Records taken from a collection
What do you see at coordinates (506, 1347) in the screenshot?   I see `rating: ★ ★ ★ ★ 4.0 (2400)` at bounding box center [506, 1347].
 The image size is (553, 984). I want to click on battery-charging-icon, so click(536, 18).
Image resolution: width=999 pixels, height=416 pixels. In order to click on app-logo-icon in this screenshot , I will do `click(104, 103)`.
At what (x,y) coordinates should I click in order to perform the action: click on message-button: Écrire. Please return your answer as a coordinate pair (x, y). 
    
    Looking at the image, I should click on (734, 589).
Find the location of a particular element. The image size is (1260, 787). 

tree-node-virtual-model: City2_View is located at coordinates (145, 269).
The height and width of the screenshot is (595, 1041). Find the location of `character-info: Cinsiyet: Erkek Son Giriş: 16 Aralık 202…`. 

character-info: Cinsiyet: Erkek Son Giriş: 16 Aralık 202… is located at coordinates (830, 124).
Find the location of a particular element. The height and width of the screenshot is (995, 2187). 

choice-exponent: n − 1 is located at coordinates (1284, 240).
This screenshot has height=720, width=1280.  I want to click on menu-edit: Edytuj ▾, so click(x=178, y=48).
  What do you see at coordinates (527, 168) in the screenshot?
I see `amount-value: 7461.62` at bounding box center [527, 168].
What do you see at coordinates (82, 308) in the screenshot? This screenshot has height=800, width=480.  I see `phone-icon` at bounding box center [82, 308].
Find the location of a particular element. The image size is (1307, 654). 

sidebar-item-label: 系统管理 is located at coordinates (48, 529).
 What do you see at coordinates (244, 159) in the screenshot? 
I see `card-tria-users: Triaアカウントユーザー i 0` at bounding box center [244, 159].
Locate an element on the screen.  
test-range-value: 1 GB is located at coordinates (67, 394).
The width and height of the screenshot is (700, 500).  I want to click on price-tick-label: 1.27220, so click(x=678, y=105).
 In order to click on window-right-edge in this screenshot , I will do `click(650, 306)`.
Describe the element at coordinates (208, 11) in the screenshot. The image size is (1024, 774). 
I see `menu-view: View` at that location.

- **ASSIGNED TASK**
Write out the records word for word, starting at the very beginning and going on through the line that contains "Image resolution: width=999".

- **ANSWER BOX**
What do you see at coordinates (506, 1347) in the screenshot?   I see `rating: ★ ★ ★ ★ 4.0 (2400)` at bounding box center [506, 1347].
 The image size is (553, 984). I want to click on battery-charging-icon, so click(536, 18).
Image resolution: width=999 pixels, height=416 pixels. In order to click on app-logo-icon in this screenshot , I will do `click(104, 103)`.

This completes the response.